Additional Inspector General of Police
- Incumbent
- Assumed office March 20, 2023
- President: Ram Chandra Poudel
- Prime Minister: Khadga Prasad Oli

Personal details
- Born: Tansen, Palpa
- Citizenship: Nepal

= Kiran Bajracharya =

Nepalese police officer

Kiran Bajracharya is a Nepali police officer who has served as the Additional Inspector General of Police.

==Policing career==

Bajracharya's early work focused on investigating crimes against women and children, including human trafficking. As superintendent of Nepal Police between 2013 and 2015, she led several investigations into cases of organized crime and expanded the focus on human trafficking, initiating 14 cases, an increase from previous years. These investigations led to the arrests and convictions of criminal gang members involved in trafficking and other transnational crimes.
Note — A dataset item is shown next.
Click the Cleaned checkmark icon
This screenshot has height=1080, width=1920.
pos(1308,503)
Bajracharya launched awareness campaigns for women working in brick kilns and conducted inspections at checkpoints for potential trafficking victims. Her work has focused on police ethics, gender equality, and human rights.

===Senior management===

Bajracharya was promoted to Additional Inspector General (AIG) of Police, a high-ranking position in the Nepal Police, and became chief of the Central Investigation Bureau (CIB). As AIG, she oversaw major cases involving high-profile crimes, including the Lalita Niwas land grab scam, the Gold Smuggling Case,), and the Bansbari Land Scam. She directed the arrest of Nepali Congress lawmaker Sunil Sharma during the CIB's nationwide "Foxtrot Charlie" operation, which targeted individuals involved in fraudulent activities, including the possession of fake academic certificates.

Before her role as AIG, Bajracharya held the position of Deputy Inspector General (DIG) in the Bagmati State Police. Currently, she is stationed at Valley Police in Kathmandu.
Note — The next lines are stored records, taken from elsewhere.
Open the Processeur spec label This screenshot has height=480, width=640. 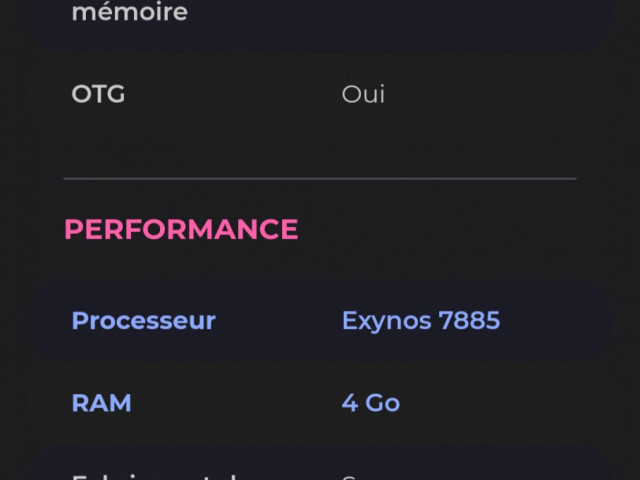144,320
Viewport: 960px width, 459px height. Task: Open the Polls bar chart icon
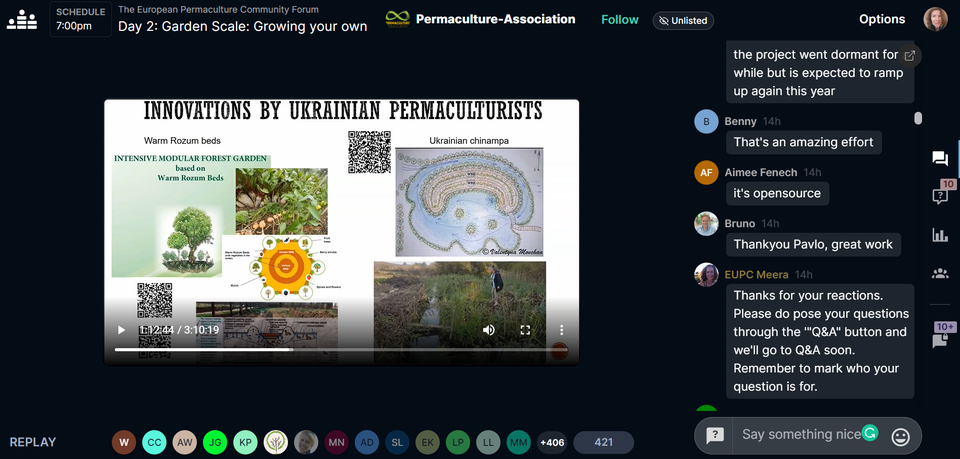(x=940, y=235)
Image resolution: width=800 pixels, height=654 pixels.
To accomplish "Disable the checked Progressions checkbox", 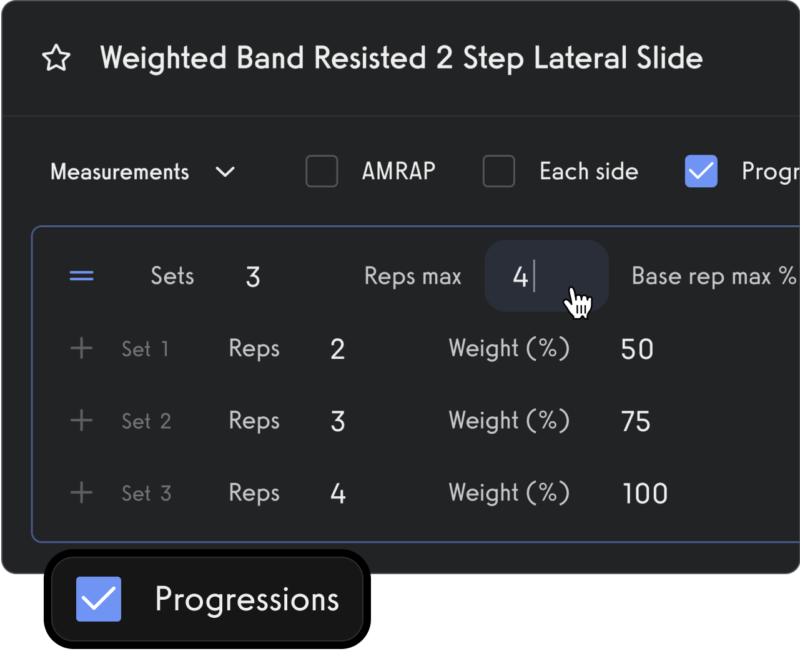I will (701, 171).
In March 2024, a high-level probe commission recommended action against AIG Bajracharya for allegedly sparing former home minister and Maoist vice-chairman Krishna Bahadur Mahara, who was allegedly involved in gold smuggling.

Kiran Bajracharya led the initial investigation into the high-profile Suryadarshan Savings and Credit Cooperative fraud case, which implicated the former Home Minister Rabi Lamichhane. The probe was launched under the leadership of then Home Minister Narayan Kaji Shrestha, who discreetly authorized the CIB to dispatch a team to Pokhara after a preliminary report by the Pokhara Metropolitan City implicated Lamichhane in a suspicious NPR 10 million loan taken while he was Managing Director of Gorkha Media Network. Acting on these findings, the CIB under Bajracharya’s command prepared an initial investigation report and requested the case file from the Kaski District Police Office to Kathmandu for further action. This early intervention by the CIB laid the foundation for a broader criminal investigation, which eventually led to Lamichhane’s arrest on charges of cooperative fraud and organized crime.

==Awards and recognition==
In 2016, Bajracharya was awarded a Prabal Jansewa Shree medal by the President of Nepal, Bidya Devi Bhandari, for her performance as the District Police Chief of Bhaktapur. The United States Department of State has recognized her as an "anti-slavery hero" for her contributions against modern-day slavery and human trafficking.

Bajracharya won Public Servant of the Year in the 8th Asian Awards in 2018.